## WHAT THE EXERCISE ASKS
Across the material below, how many lines contain the word "accomplish"? Respond with the number only.

## DATA RECORDS

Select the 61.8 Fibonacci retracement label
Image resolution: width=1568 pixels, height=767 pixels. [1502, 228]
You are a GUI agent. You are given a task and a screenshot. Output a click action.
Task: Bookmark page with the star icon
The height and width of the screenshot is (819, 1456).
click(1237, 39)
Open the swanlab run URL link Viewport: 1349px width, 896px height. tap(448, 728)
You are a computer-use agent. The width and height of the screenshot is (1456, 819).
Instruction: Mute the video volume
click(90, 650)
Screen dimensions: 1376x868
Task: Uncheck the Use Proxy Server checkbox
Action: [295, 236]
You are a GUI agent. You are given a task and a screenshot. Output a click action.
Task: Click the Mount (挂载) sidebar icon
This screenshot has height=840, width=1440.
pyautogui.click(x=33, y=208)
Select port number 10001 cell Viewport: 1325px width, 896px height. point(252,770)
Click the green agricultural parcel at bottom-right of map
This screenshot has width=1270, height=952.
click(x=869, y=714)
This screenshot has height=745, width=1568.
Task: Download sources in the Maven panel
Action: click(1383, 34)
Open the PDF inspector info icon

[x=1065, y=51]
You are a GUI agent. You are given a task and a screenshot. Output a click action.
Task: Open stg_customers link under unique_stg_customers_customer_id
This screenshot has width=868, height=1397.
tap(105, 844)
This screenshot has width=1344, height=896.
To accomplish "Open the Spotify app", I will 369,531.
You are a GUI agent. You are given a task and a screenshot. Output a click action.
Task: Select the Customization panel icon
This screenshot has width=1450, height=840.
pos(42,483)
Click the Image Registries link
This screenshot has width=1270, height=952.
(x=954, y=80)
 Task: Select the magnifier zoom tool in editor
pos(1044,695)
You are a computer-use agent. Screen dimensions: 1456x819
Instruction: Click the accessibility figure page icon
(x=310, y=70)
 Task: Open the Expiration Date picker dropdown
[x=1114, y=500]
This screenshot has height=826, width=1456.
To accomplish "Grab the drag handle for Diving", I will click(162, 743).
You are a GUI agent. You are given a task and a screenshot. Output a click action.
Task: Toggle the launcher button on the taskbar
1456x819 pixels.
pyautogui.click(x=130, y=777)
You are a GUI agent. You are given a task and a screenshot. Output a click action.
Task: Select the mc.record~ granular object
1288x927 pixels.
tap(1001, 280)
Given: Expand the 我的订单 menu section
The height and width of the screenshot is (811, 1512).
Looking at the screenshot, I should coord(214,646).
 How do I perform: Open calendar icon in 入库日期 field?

## SOLVED PROBLEM
2